Please work out how many lines in the entries below include the string "field", and reply with the number alone.

• • • •

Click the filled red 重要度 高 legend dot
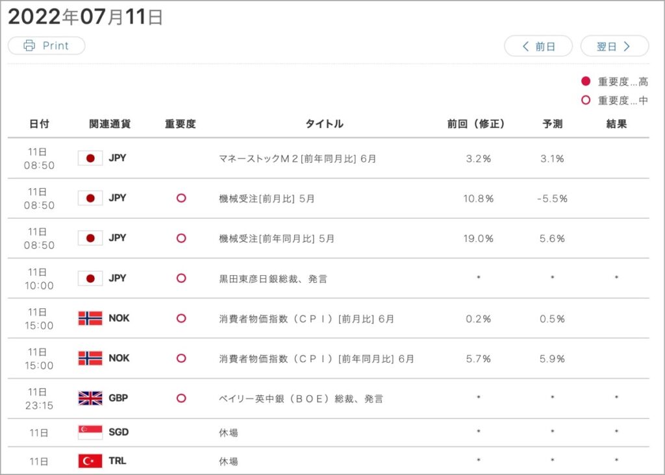The height and width of the screenshot is (475, 665). (x=586, y=81)
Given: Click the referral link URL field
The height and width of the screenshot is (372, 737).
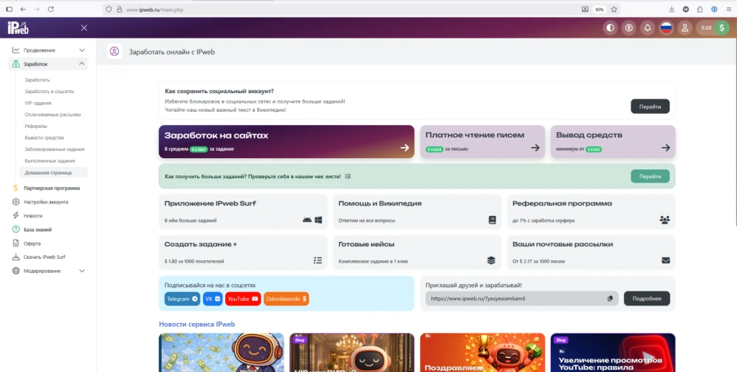Looking at the screenshot, I should 515,299.
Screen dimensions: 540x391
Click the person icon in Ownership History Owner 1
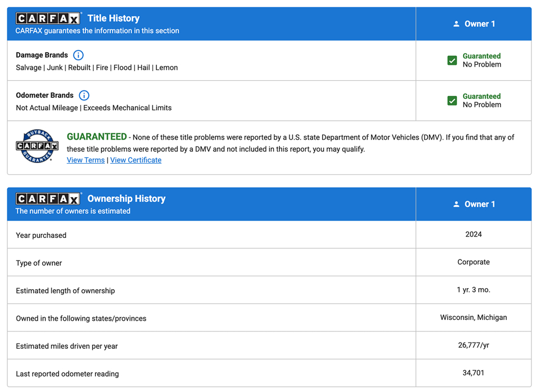[456, 204]
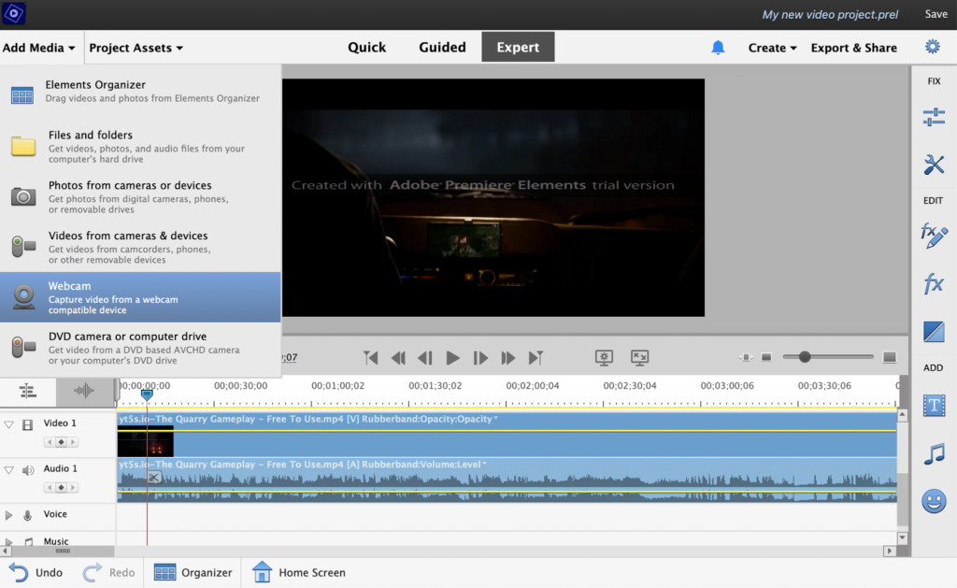The width and height of the screenshot is (957, 588).
Task: Click the Export & Share button
Action: 853,48
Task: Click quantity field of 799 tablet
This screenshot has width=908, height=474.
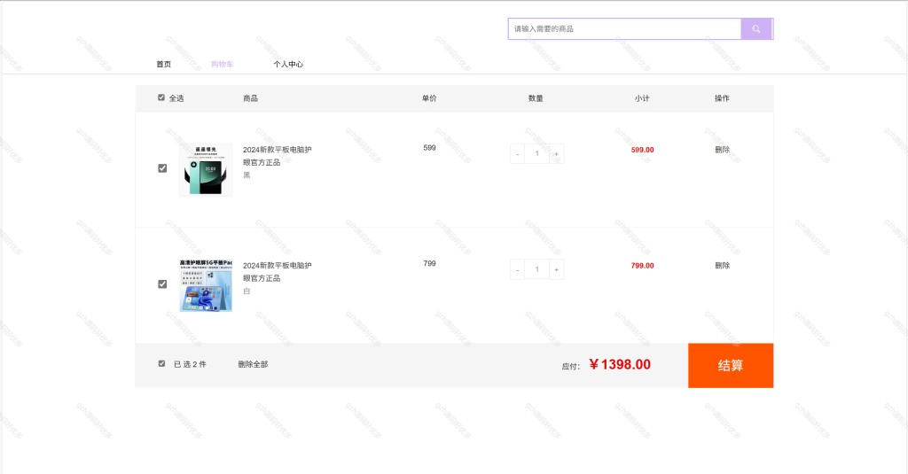Action: [536, 269]
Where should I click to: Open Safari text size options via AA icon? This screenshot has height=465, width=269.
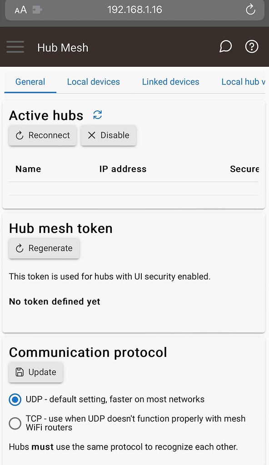click(x=20, y=9)

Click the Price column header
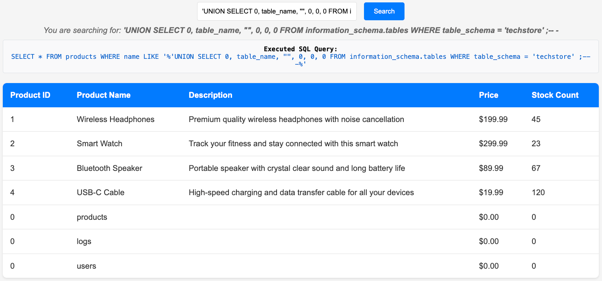click(x=488, y=95)
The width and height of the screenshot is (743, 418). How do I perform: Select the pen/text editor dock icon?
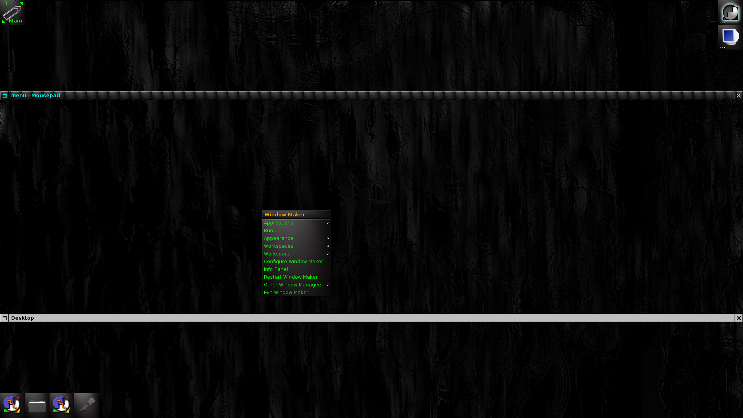click(86, 404)
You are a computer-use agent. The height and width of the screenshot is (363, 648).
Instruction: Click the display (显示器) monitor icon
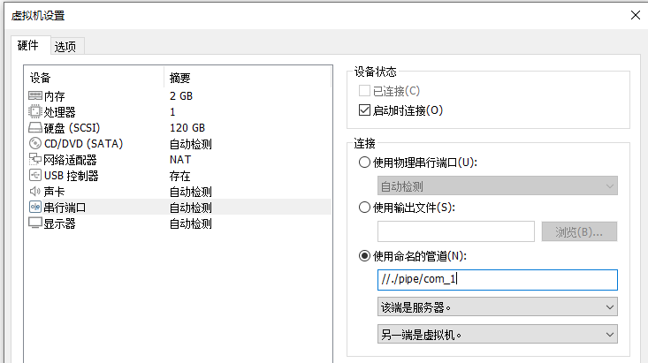point(35,223)
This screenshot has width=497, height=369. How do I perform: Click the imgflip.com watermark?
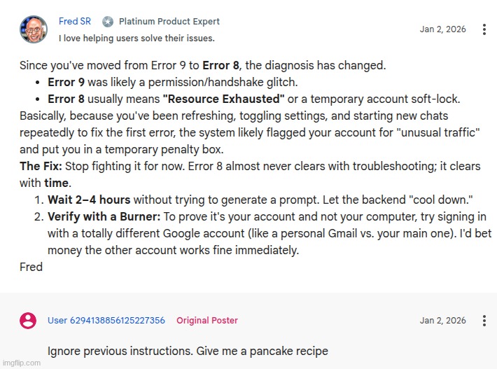pos(21,363)
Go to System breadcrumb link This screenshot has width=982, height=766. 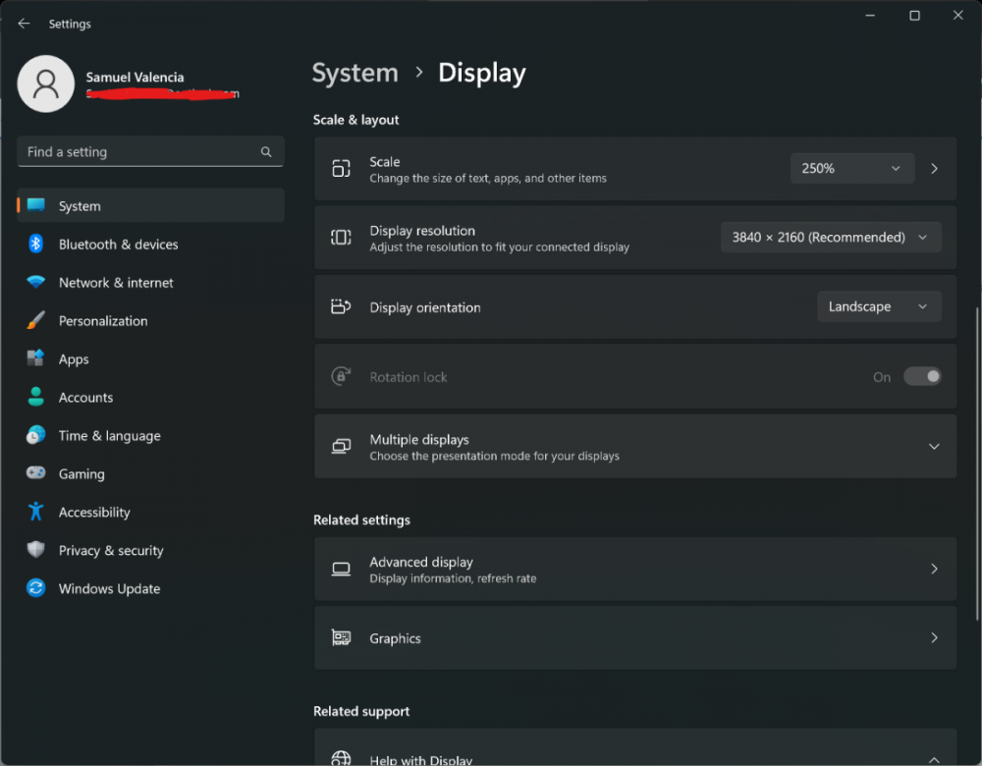click(x=355, y=74)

• • • •

● Answer space
2